NewsLocal NewsIn Your Neighborhood Fort Myers Shores


“Gonna’ cruise out”: Toxic algae won't stop Fort Myers Shores weekend boaters

Despite Florida Department of Health warnings, locals still plan to launch boats out of the Davis Boat Ramp this weekend.
Posted at 6:23 PM, Apr 05, 2024
and last updated 2024-04-05 18:26:25-04

FORT MYERS SHORES, Fla. — With the perfect weather, many people are going to want to head out on the water this weekend. However, the Florida Department of Health says think twice because of blue-green algae blooms in the Caloosahatchee River

Fox 4’s Fort Myers Shores Community Correspondent, Austin Schargorodski, went over to Davis Boat Ramp to see if people were still taking their boats out. With a parking lot filled with empty boat trailers, it appeared it was still business as usual there.

The FDOH said blue-green algae blooms were detected at Telegraph Creek, Moody River, and in the Caloosahatchee. They’re warning people not go in the water because it could be toxic.

Yet, the sight of algae pooling against the dock's pylons at Davis Boat Ramp did not deter boaters. "Gonna cruise out and get to where we hopefully don't see any algae," stated one boater. Another one commented, “If you love to boat, that’s just an obstacle we gotta’ go through.”

"I've been seeing this my whole life, and I've been around a long time. So, it's just something you gotta' overlook."

Boater at Davis Boat Ramp, Fort Myers Shores

In February, I was in Clewiston, reporting on the U.S Army Corps of Engineers releasing water from Lake Okeechobee because the levels were too high. And earlier this week, Fox 4 Meteorologist Andrew Shipley took a boat ride to get a firsthand look at algae blooms in the Caloosahatchee River.

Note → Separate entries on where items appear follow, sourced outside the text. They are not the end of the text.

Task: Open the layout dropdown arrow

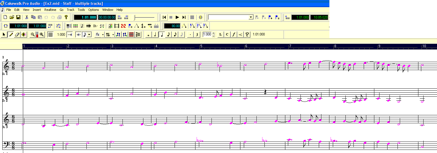Action: pyautogui.click(x=103, y=35)
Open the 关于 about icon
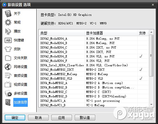158x124 pixels. click(x=8, y=14)
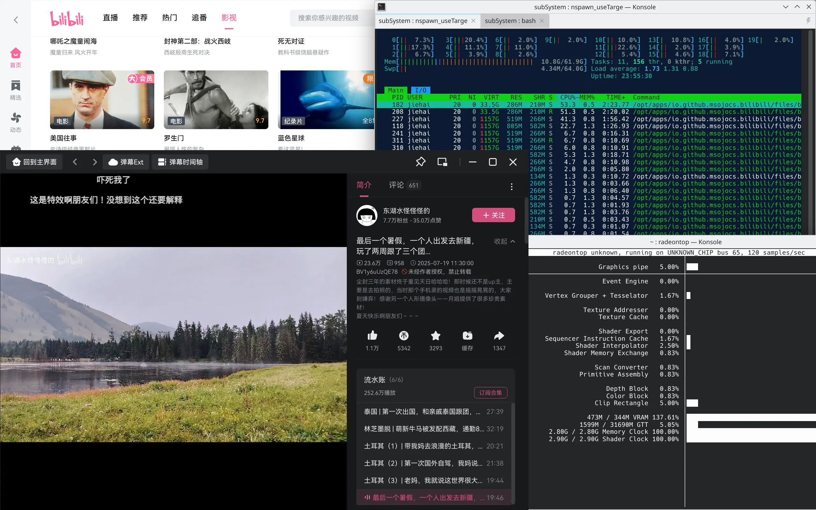Toggle 订阅合集 subscription for 流水账
Viewport: 816px width, 510px height.
490,393
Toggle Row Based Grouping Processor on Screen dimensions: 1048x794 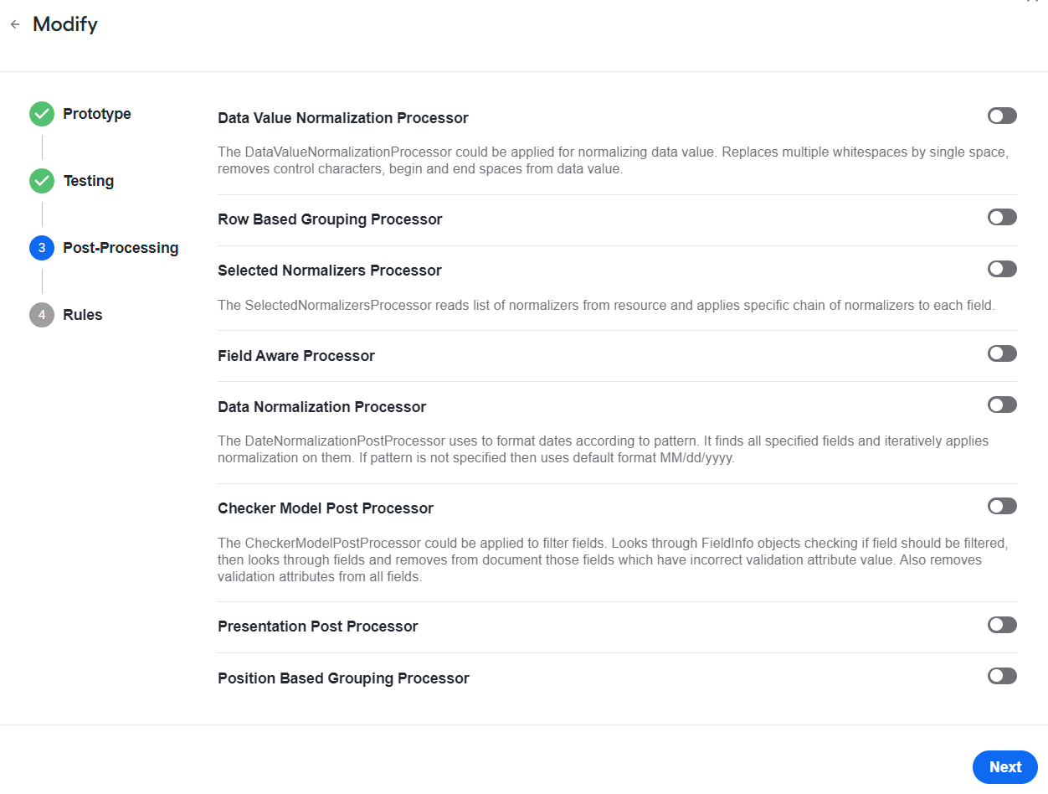coord(1002,217)
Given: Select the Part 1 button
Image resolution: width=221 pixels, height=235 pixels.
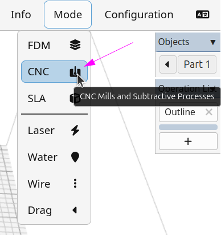Looking at the screenshot, I should tap(197, 64).
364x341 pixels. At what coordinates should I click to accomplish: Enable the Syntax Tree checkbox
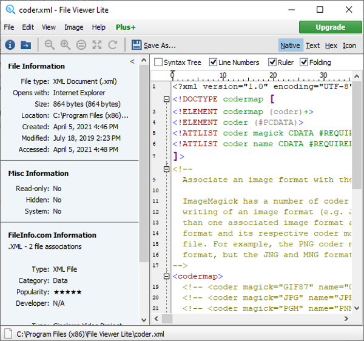[x=158, y=62]
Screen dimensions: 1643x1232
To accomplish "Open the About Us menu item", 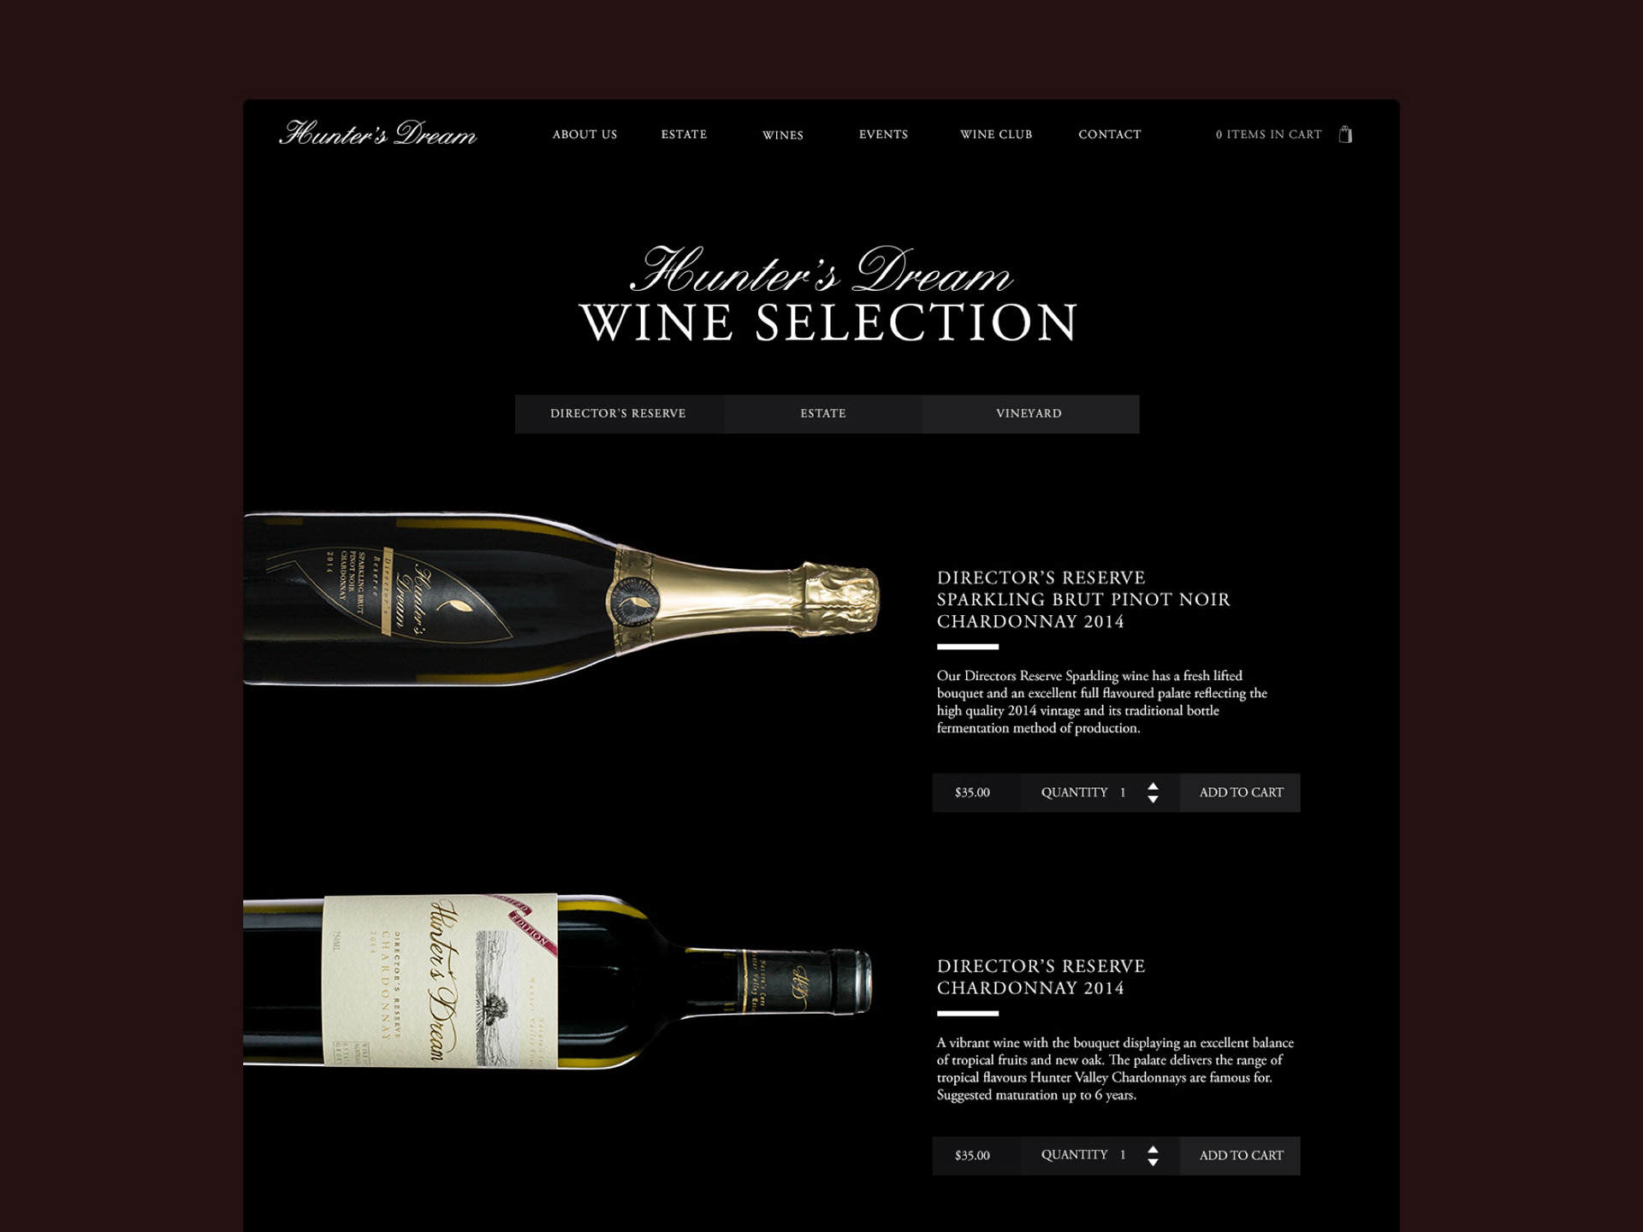I will pos(584,134).
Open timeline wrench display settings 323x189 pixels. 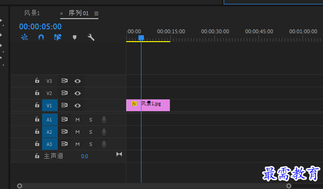(x=91, y=37)
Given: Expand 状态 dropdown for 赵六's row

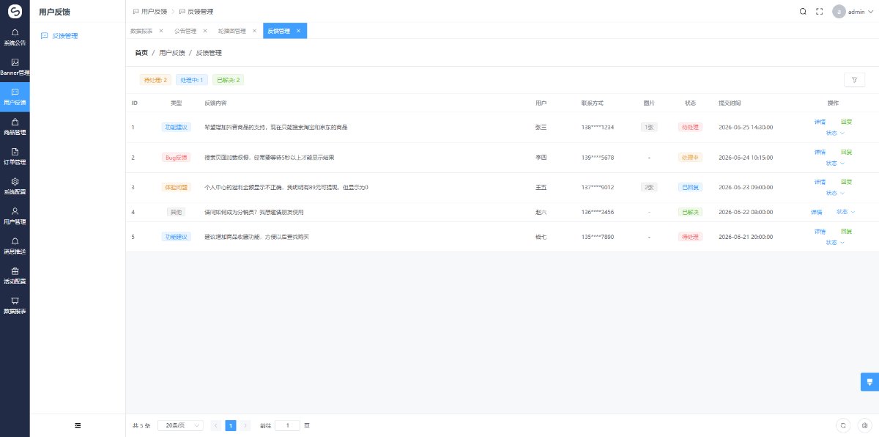Looking at the screenshot, I should click(x=845, y=212).
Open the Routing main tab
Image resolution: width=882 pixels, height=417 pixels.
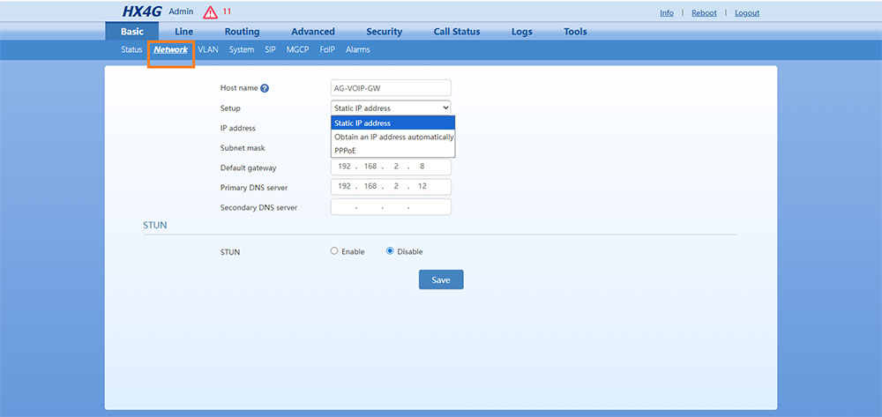(x=242, y=32)
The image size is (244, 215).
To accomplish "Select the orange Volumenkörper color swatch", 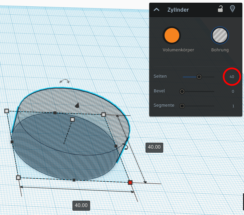I will click(172, 35).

Bob Stewart, a resident, said he believes the water being released is dirty because the dying seagrass isn’t filtering it - and he says that may be causing the blooms.

"Let some of it grow to clean the water and be the filter it's supposed to be," Stewart suggested.

Phil Flood of the South Florida Water Management District stopped by Davis Boat Ramp to take some pictures of the algae conditions. He noted that many locations aren’t affected that badly and small flecks of algae are manageable.

Flood explained that the Water Management District keeps a close eye on the algae blooms in case they need to treat them, saying, “We use an Algaecide, and what we do is we broadcast it over the surface of where a bloom is, and it floats along the surface and will actually eat up the algae.”

Conditions at Telegraph Creek were milder than Davis Boat ramp with only small flecks in the water, but there were caution signs posted. Warnings on the sign told people not to swim or get water in their eyes, nose, or mouth, and to rinse and cook any fish thoroughly if they plan to eat them.

"I've been seeing this my whole life, and I've been around a long time. So, it's just something you gotta' overlook because you still got the beauty here," shared a boater.